Le certificazioni del vino e il problema culturale

bicchieri_vuoti_400

Molti l’hanno sicuramente letto, ma vorrei tornarci su, invitando comunque alla lettura chi non l’avesse già fatto. Mi riferisco all’editoriale firmato da Maurizio Gily sul numero di marzo della rivista Millevigne. “Le doc, un fortino assediato” si intitola, e contiene tanti di quegli stimoli che da solo meriterebbe almeno una settimana di approfondimenti tra addetti ai lavori.

Siccome una settimana non è tempo congruo alla presenza su internet, voglio qui soffermarmi sulla conclusione di quell’editoriale. Là dove Maurizio parla delle commissioni di degustazione, spesso nel mirino dei produttori e talvolta anche della critica.

Il problema, a mio avviso, è culturale. Solo culturale. Ma un problema culturale si risolve solo accrescendo la cultura di chi ne è protagonista. Mi spiego, partendo dalle parole di Maurizio Gily.

“Noi tecnici – scrive – talvolta abbiamo un approccio alla degustazione troppo distante da quello del consumatore, troppo analitico nello scomporre il vino ed evidenziarne eventuali piccoli difetti piuttosto che valorizzarne l’impatto generale sui nostri sensi e apprezzarne la ‘verità’ rispetto alla sua origine. La riduzione dei solfiti, le fermentazioni spontanee ed altre pratiche legate a un’enologia a basso impatto tecnologico hanno parzialmente rimodellato i parametri di valutazione dei critici e dei consumatori e di questo occorre tenere conto. Nello stesso tempo, non si può pretendere che sulla base della ‘autenticità’ si assegni il ‘bollino’ a vini palesemente difettosi, perché il difetto è soggettivo sì ma fino a un certo punto, le commissioni hanno il dovere di garantire al consumatore il rispetto di una qualità riconoscibile”.

La soluzione? “Penso che una maggiore condivisione di esperienze sarebbe utile” afferma Maurizio, e sono d’accordo.
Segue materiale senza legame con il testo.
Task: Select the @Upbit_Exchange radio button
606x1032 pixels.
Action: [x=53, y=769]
Lo sono meno quando dice che questa condivisione sia utile “sia a migliorare la qualità media dei vini che a incoraggiare i produttori a riconoscersi maggiormente nel loro presidio territoriale e patrimonio collettivo, che è la denominazione di origine”. O meglio, sono d’accordo che sia utile a questo, però ne manca un pezzo. La “condivisione di esperienze” a mio avviso è utile ed anzi essenziale anche a migliorare la cultura delle persone che fanno parte della commissioni di degustazione.

Molte volte chi fa parte dei panel degli enti di certificazione, e nella stragrande maggioranza dei casi si tratta di enologi locali, non ha grandi occasioni per ampliare i propri orizzonti cognitivi in fatto di vini del mondo. Fa il suo lavoro in cantina, assaggia un sacco di vasche delle cantine per le quali collabora, ma raramente gli capita di approfondire quel che c’è in giro per il mondo, e dunque valuta i vini sulla base della propria esperienza. Ecco, questo è il problema.
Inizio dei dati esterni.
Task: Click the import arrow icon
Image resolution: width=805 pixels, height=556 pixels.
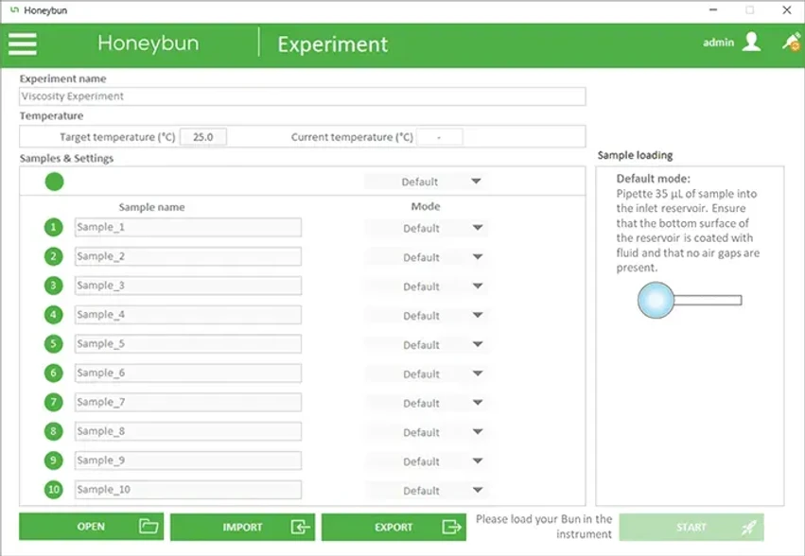Action: pos(300,527)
Nel sentire le lamentazioni di tanti vignaioli che se la prendono con le commissioni e i commissari, mi capita spesso di chiedere perché i vignaioli non entrino in massa in quelle commissioni. Non è per niente difficile entrare a farne parte. L’obiezione che mi sento rivolgere  è che ci vuole troppo tempo per partecipare alle commissioni e i lavori in vigna di tempo ne lasciano poco.
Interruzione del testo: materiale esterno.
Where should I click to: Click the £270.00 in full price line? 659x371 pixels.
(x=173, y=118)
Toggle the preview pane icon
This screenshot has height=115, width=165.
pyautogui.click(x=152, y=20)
Sta bene, prendo per buona l’obiezione. Allora rilancio chiedendo perché i vignaioli non investano sulla cultura dei commissari organizzando per loro, e soprattutto per i capi panel, delle degustazioni di vini coerenti con i modelli produttivi del territorio, coerenti insomma con l’idea di terroir, ampliando così l’orizzonte culturale dei commissari. Sarebbe una maniera di fare condivisione, e ritengo che verrebbe accolta con larghissimo favore dagli enti di certificazione. Ne ho le prove, del resto.

Sterile però lamentarsi se non si fa nulla per risolvere il problema alla radice, e la soluzione non è quella di eliminare le commissioni affidadosi alle sole analisi chimico-fisische, perché da quel lato il vino “industriale” è certamente, nella stragrande maggioranza dei casi, meglio attrezzato di quello “contadino”.